Entries on finding words and elements:
---*---

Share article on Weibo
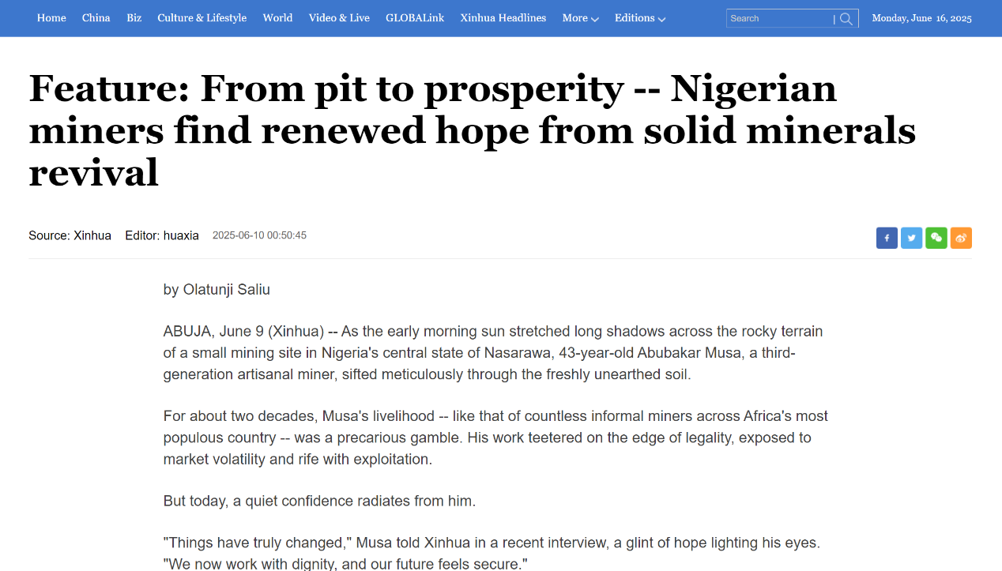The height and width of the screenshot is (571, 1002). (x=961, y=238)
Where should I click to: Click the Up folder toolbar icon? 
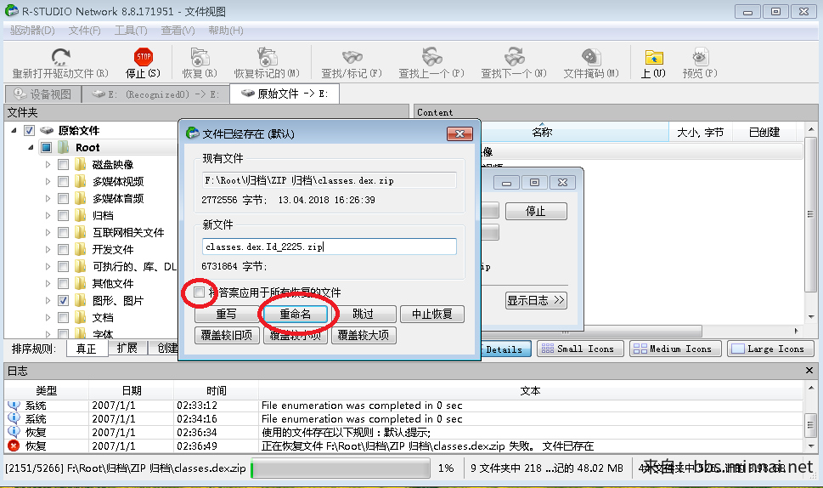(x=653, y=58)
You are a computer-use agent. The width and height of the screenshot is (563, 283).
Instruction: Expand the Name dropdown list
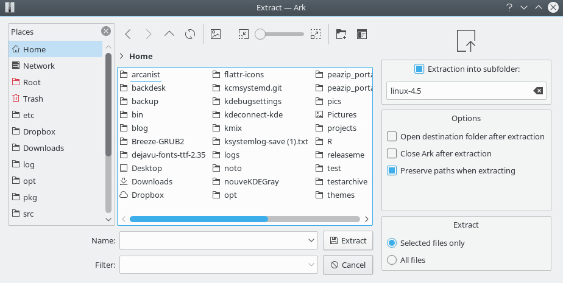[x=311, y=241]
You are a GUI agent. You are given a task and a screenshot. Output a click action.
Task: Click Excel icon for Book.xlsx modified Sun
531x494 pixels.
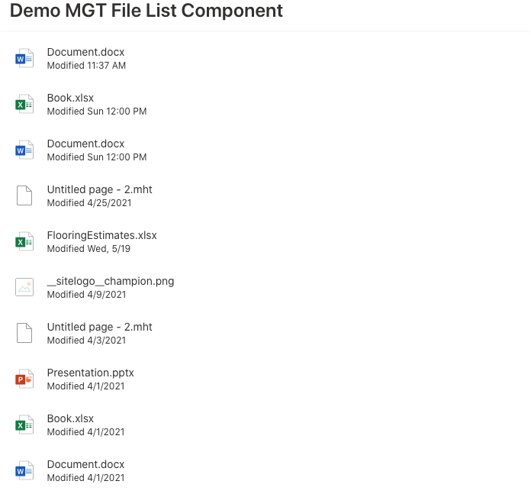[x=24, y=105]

---*---

The exercise:
Set down, word for word, the rows from the start through the line containing "[x=311, y=241]", leaving out the pictures.

Correct output:
Share article on Weibo
The height and width of the screenshot is (571, 1002). (x=961, y=238)
Where should I click to: Click the Up folder toolbar icon? 
(x=653, y=58)
You are a computer-use agent. The width and height of the screenshot is (563, 283).
Instruction: Expand the Name dropdown list
[x=311, y=241]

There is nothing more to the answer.